Drupal tries to make the default files directory /sites/default/files. This directory is blocked from search engines buy robots.txt and the rule that blocks everything in the sites directory so none of the files uploaded with be read by search engines or show up in search results.

Thinking through this briefly, the allow directive in robots.txt isn't respected by all search engines. So, shouldn't we leave the sites directory block so all multi-site install files are properly blocked and have the files directory be /files/default/ or /files/example.com

I know this may be revisiting the issue. But, it's really not search engine friendly. And, your average user isn't going to know to update their robots.txt file.

Support from Acquia helps fund testing for Drupal Acquia logo

Comments

ScoutBaker’s picture

Priority: Critical » Normal

There was a lot of discussion over where to put the default files directory over at http://drupal.org/node/194369. This particular point did not come up that I remember.

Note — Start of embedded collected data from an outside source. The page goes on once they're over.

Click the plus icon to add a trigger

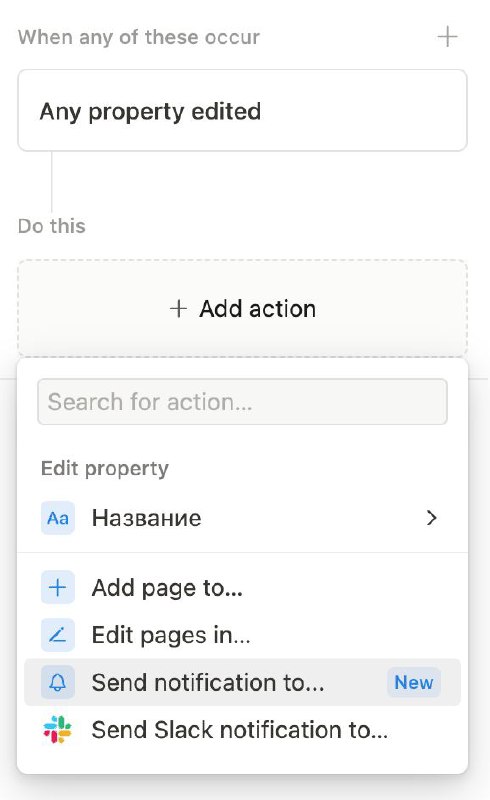point(447,37)
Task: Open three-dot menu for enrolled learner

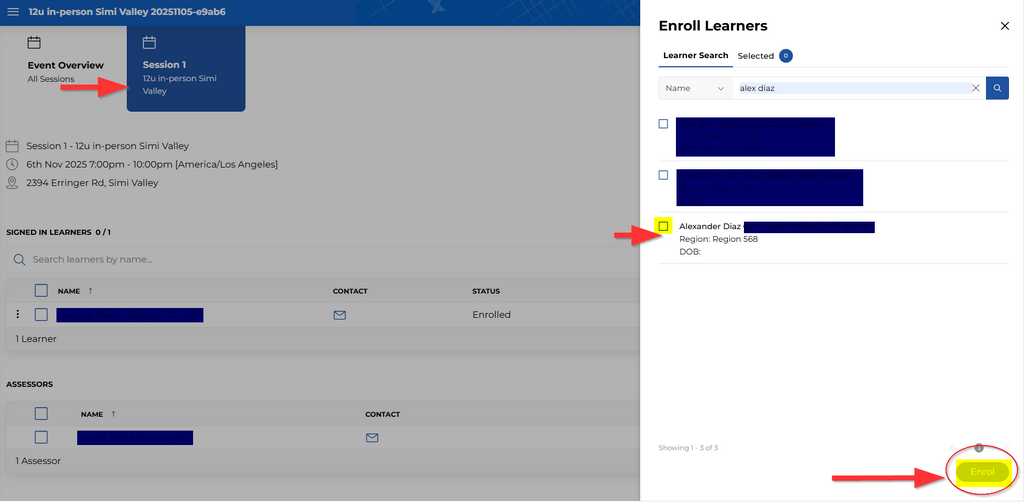Action: 17,314
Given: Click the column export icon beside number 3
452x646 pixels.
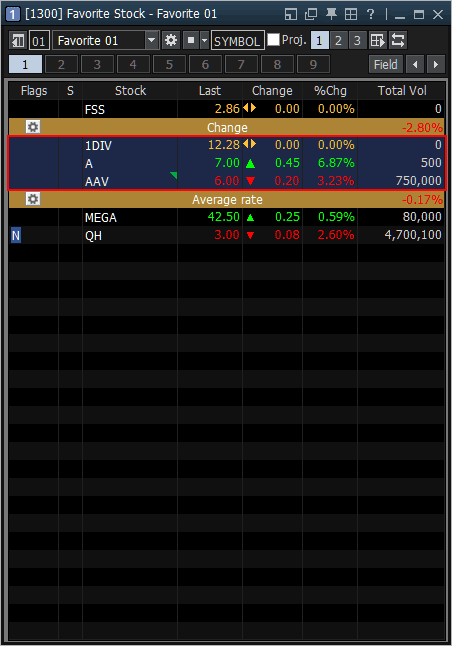Looking at the screenshot, I should [x=378, y=40].
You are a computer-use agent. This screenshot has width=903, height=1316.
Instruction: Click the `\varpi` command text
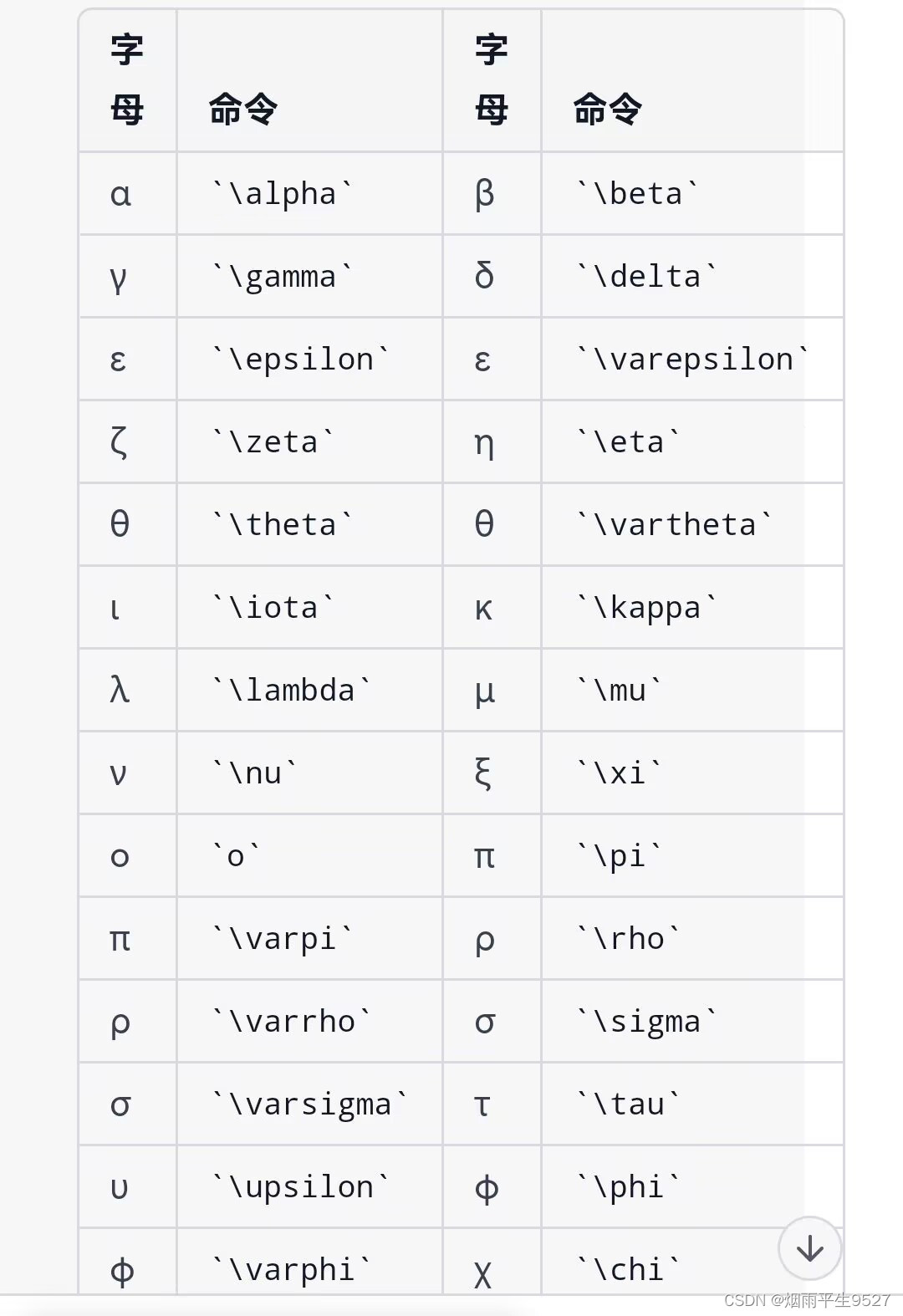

Based on my understanding of the priority levels, I don't think this is critical as it does not break Drupal. Someone else can change the priority back if they disagree.

AFAIK, Allow is a Google extension. So I agree that's not a solution. Based on the discussion noted for the issue above, the current location of sites/default/files was the best option anyone came up with. I don't have a better idea for a solution right now, but I'll think on it.

catch’s picture

Priority: Normal » Critical

There were plenty of reasons to go with sites/default/files. Original issue is here: http://drupal.org/node/191310

Changing the directory to something else would require at least one additional step in the installer - since they'd have to grant write permissions to their root drupal directory for it to write directly to /files or make the files directory manually and grant permissions to that.

I'd support documenting this in INSTALL.txt, and possibly a change to robots.txt if we don't mind an invalid one, since Google and Yahoo at a minimum respect the "Allow" directive. But I don't agree this is critical.

catch’s picture

Priority: Critical » Normal

Cross-posted, back to normal.

ScoutBaker’s picture

Since Allow is not part of the robots.txt standard, I would rather not use it in the robots.txt supplied with the installation.

We still need to document this and have the person setting up the site make changes to support all of the other search engines. It might confuse them to say that Google and Yahoo will work, but go make changes so all the others will too.

+1 for updating INSTALL.txt with the appropriate information on this.

catch’s picture

Status: Active » Needs review
FileSize
791 bytes

OK here's a first run.

mfer’s picture

I think this is a bigger issue for newbie drupal users. This is a problem of usability.

Basically, we are saying that for a newbie user to have the files that they added via drupal show up in search engines they have to edit the robots.txt file.

We will get a lot of requests for support on this and it will annoy a lot of people. Who reads the install file? Who reads the instructions? Most newbie users don't. They download drupal, open it up, and go to the directory to see what happens when drupal loads. And, drupal should work well like this.

I'll read up on the other issue and review the patch in a bit.

catch’s picture

mfer, it was a critical usability issue that led to the directory being created in sites/default/files in the first place. The current open issue looking at alternatives is here: http://drupal.org/node/98824 (also long).

Also, I should mention this location is specified in the RC2 announcement as of last night, so no way we can change it for D6.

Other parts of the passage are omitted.